En effet, Pretoria est responsable de plus de 95% des exportations depuis le continent africain contre 2,4% pour le Soudan (transfert de trois hélicoptères en leasing à la Libye en 2013) et 1,7% pour le Botswana (vente de deux avions de transport CN-235 de seconde main en 2012 et 2013 respectivement à la République du Congo et au Togo, le premier ayant été modernisé en Afrique du Sud et le second vendu via une société sud-africaine).
Quels contrôles des transferts au niveau national ?
Si peu d’informations sont disponibles sur les transferts menés par les pays d’Afrique subsaharienne, il existe peut-être encore moins de données concernant la manière dont ces États contrôlent au niveau national ces transferts, selon quelles procédures et par quel arrangement institutionnel. L’Afrique du Sud représente à nouveau l’exception au niveau continental : elle a en 1994 mis en place une structure chargée de contrôler les transferts et de mettre en œuvre la politique nationale en matière de contrôle des transferts d’armements, le National Conventional Arms Control Committee (NCACC).
Celui-ci présente chaque année un rapport annuel au parlement et au public sur les exportations du pays. Des études menées récemment par le GRIP sur les systèmes nationaux de contrôle des transferts en Afrique occidentale et centrale (principalement dans les pays francophones) ont montré que, bien que ceux-ci existent d’une manière ou d’une autre dans presque chaque pays, leur fonctionnement repose généralement sur des pratiques consolidées beaucoup plus que sur un cadre légal défini.

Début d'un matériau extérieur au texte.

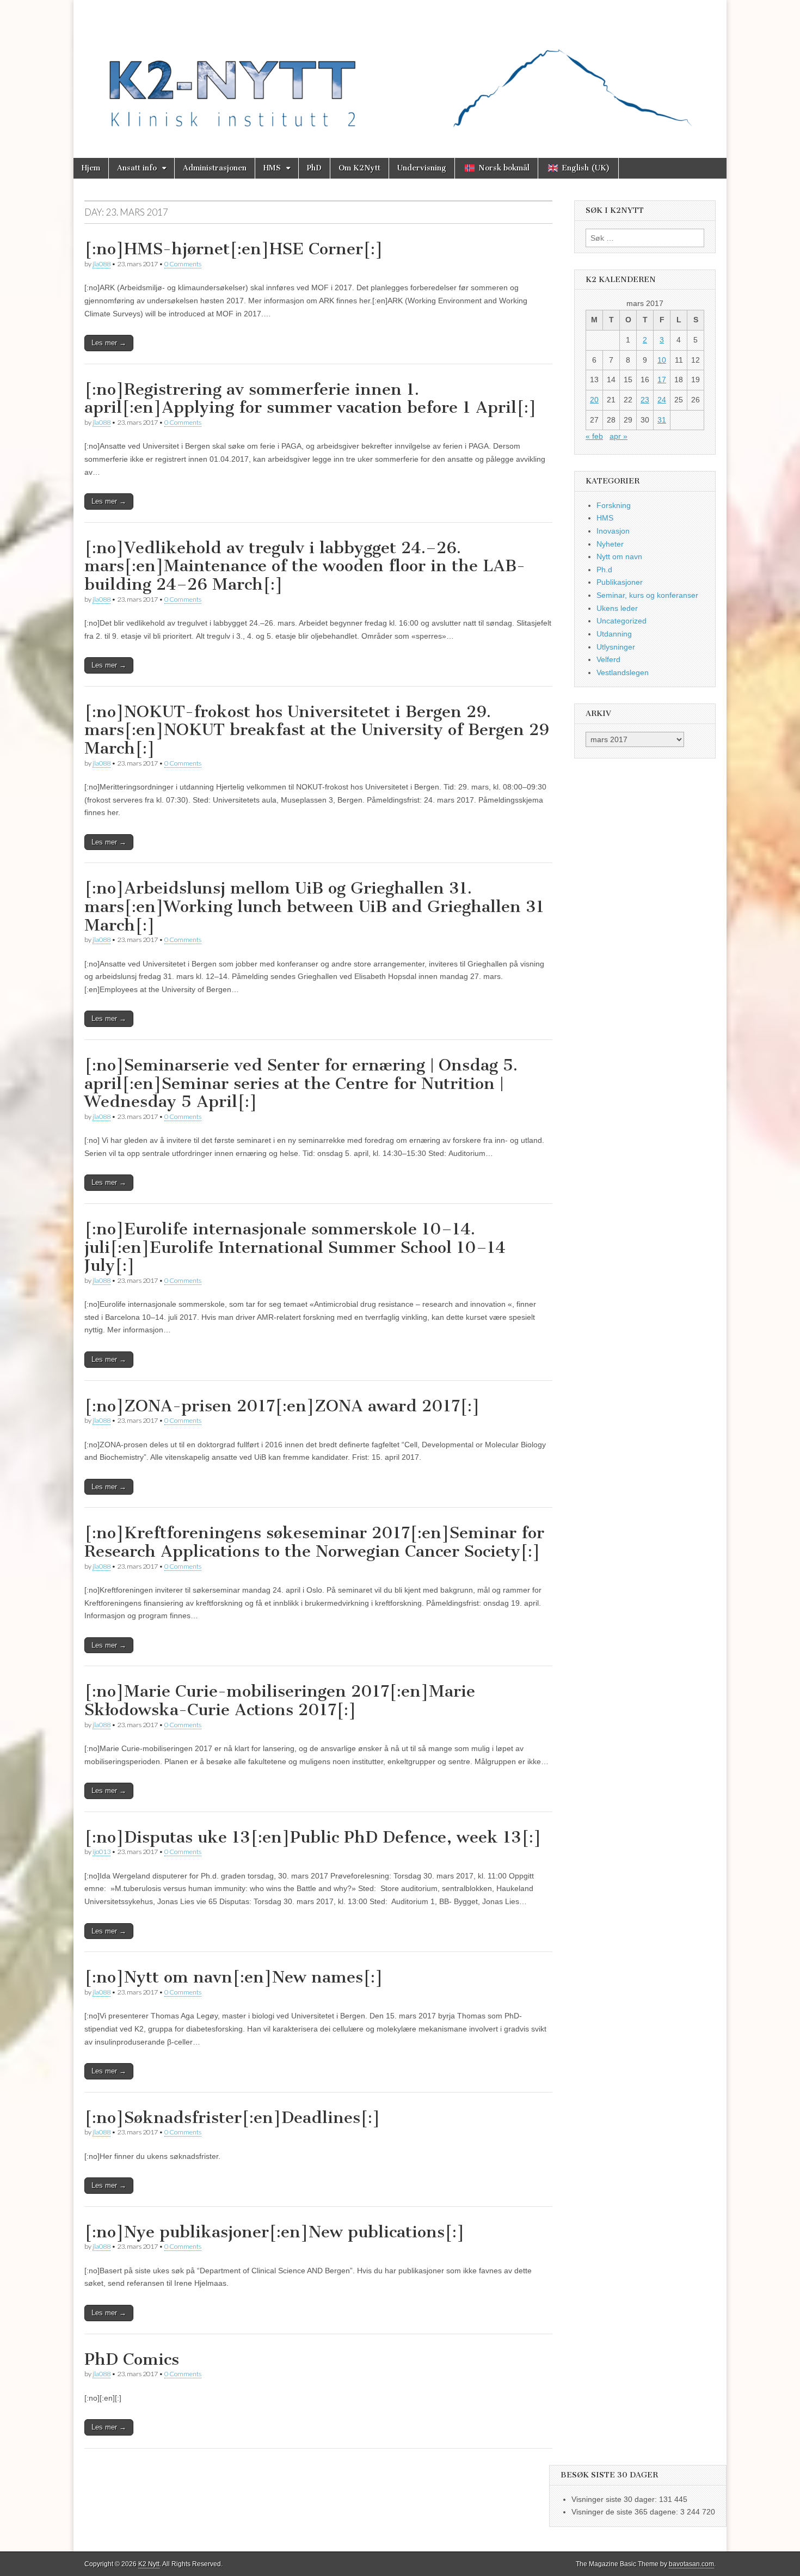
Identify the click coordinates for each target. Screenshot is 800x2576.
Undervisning (421, 168)
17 (661, 379)
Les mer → (108, 343)
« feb (594, 436)
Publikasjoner (619, 582)
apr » (618, 436)
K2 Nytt (148, 2564)
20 (594, 399)
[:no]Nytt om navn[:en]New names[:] (233, 1977)
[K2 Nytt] (400, 71)
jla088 (101, 264)
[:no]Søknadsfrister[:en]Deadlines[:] (232, 2117)
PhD (314, 168)
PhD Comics (131, 2359)
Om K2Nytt (359, 168)
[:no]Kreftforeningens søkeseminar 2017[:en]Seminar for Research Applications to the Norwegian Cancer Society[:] (314, 1542)
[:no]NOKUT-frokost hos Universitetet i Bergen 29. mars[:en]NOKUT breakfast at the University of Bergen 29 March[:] (316, 730)
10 (661, 360)
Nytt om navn (619, 556)
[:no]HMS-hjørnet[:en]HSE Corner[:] (233, 249)
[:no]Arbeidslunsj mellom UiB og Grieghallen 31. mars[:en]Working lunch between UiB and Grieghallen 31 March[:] (314, 906)
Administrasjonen (215, 168)
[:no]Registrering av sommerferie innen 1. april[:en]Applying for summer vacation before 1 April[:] (310, 399)
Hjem (91, 168)
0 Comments (182, 264)
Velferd (608, 659)
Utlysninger (615, 647)
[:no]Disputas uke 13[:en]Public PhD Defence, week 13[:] (312, 1837)
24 (661, 399)
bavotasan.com (691, 2564)
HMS (272, 168)
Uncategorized (621, 620)
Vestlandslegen (622, 672)
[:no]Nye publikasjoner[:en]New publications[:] (274, 2232)
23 (645, 399)
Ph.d (604, 569)
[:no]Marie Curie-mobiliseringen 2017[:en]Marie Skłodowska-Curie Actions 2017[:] (279, 1700)
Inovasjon (613, 531)
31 (661, 419)
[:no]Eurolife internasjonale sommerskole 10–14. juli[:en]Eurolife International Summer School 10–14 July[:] (295, 1247)
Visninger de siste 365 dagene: (625, 2511)
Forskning (613, 505)
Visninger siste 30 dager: (615, 2499)
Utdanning (614, 633)
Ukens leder (617, 608)
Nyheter (610, 544)
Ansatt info (137, 168)
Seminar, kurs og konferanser (647, 595)
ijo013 (101, 1851)
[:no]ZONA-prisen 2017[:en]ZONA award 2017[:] (282, 1406)
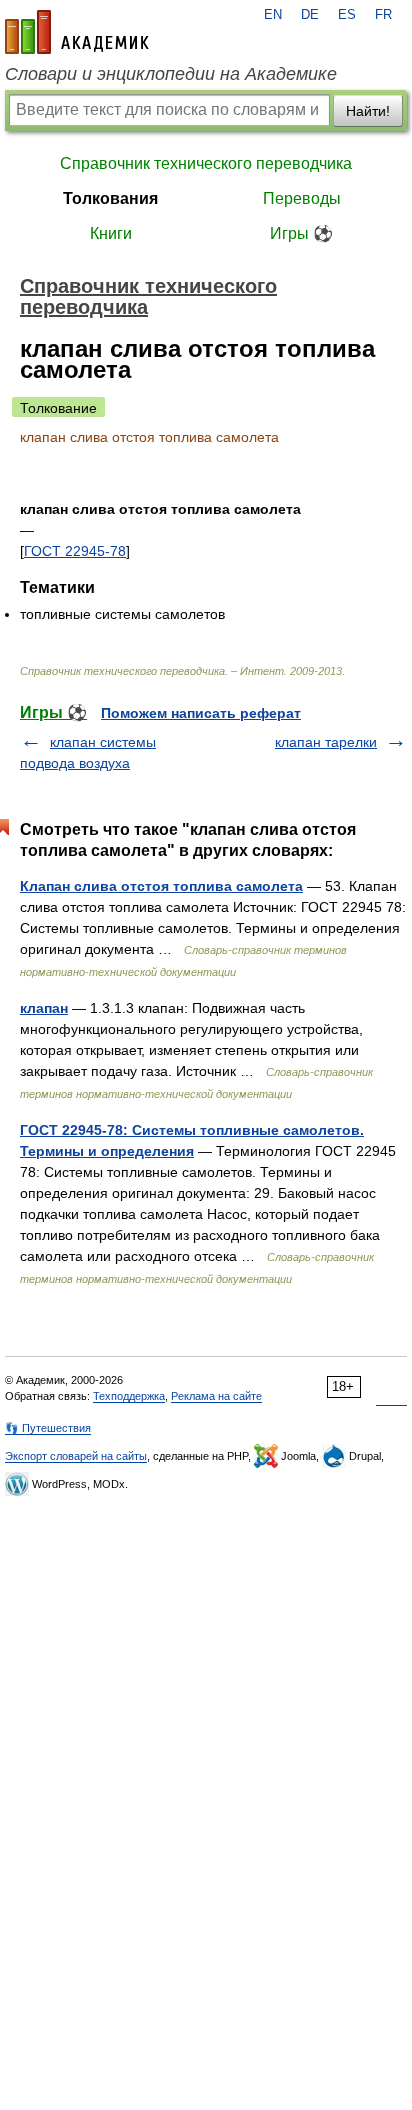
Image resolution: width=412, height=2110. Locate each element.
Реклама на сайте (216, 1396)
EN (273, 15)
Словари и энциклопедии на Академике (171, 74)
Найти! (368, 111)
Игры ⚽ (301, 233)
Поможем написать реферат (201, 713)
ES (347, 15)
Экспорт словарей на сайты (76, 1456)
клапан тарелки (326, 742)
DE (310, 15)
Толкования (110, 198)
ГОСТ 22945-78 (75, 551)
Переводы (302, 198)
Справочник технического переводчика (206, 163)
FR (383, 15)
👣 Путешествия (48, 1428)
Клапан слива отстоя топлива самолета (161, 886)
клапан (44, 1008)
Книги (111, 233)
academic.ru (77, 32)
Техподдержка (129, 1396)
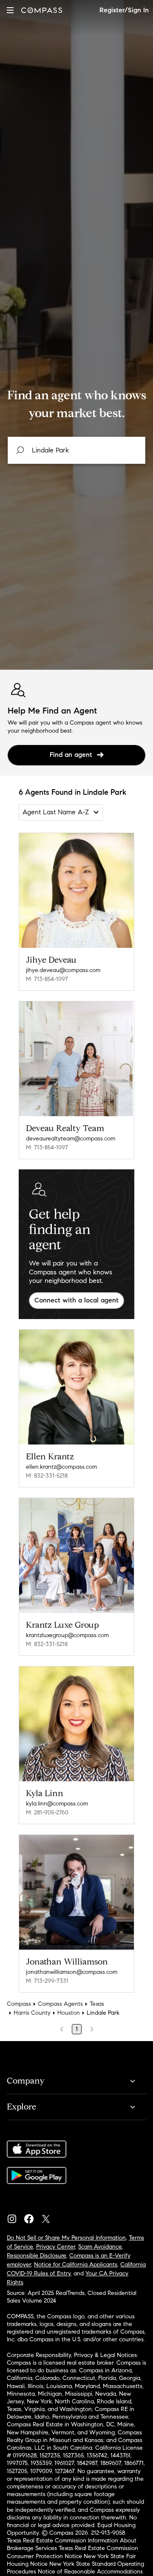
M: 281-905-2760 (47, 1812)
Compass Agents (60, 2003)
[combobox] (76, 450)
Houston (68, 2012)
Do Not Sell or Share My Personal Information (66, 2237)
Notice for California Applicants (75, 2264)
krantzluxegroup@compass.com (67, 1635)
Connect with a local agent (76, 1300)
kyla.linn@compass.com (57, 1803)
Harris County (32, 2012)
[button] (10, 10)
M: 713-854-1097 (47, 979)
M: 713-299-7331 (47, 1981)
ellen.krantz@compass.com (61, 1466)
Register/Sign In (124, 10)
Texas (97, 2003)
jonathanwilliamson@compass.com (71, 1972)
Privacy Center (55, 2246)
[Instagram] (15, 2216)
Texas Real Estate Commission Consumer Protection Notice (72, 2552)
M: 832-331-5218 (47, 1475)
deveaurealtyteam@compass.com (70, 1138)
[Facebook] (32, 2216)
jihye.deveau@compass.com (63, 970)
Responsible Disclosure (36, 2255)
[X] (49, 2216)
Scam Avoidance (100, 2246)
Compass (19, 2003)
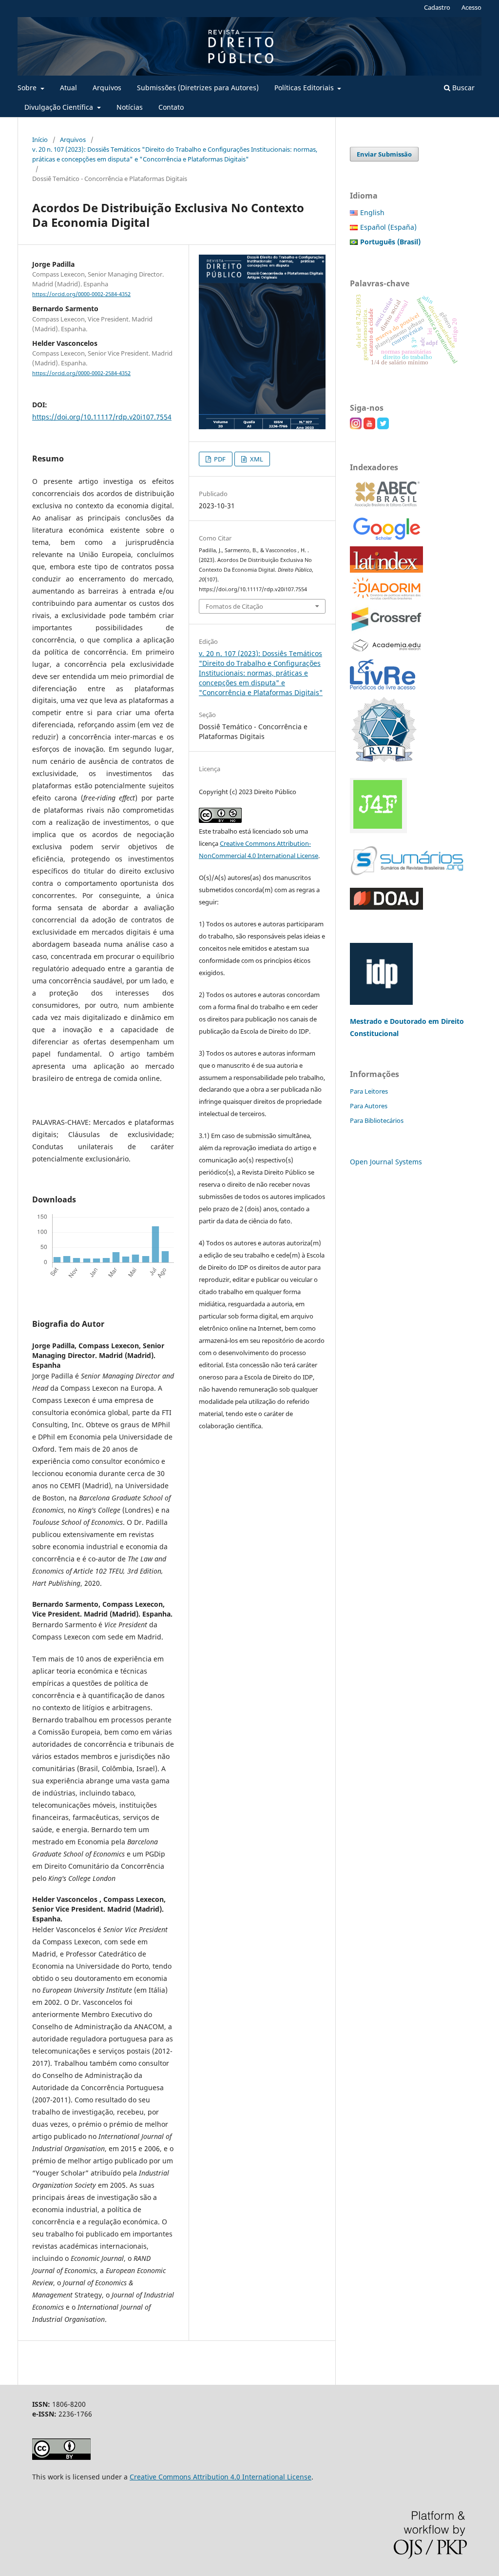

Spécifiquement, en ce qui concerne les régimes de contrôle et le processus de décision, l’étude révèle qu’à l’exception du Burkina Faso, le mode opératoire en matière de contrôle des transferts se base moins sur des réglementations et décrets que sur des pratiques consolidées au fil du temps. Dans la plupart des pays, il n’existe pas de preuve de l’existence d’un système d’évaluation des risques posés par un transfert (qu’il s’agisse d’une importation, d’un transit ou d’une exportation) et parfois, rien n’indique que des documents comme les licences ou autorisations d’importation ou les certificats d’utilisateur final (CUF) existent ou sont utilisés de manière systématique.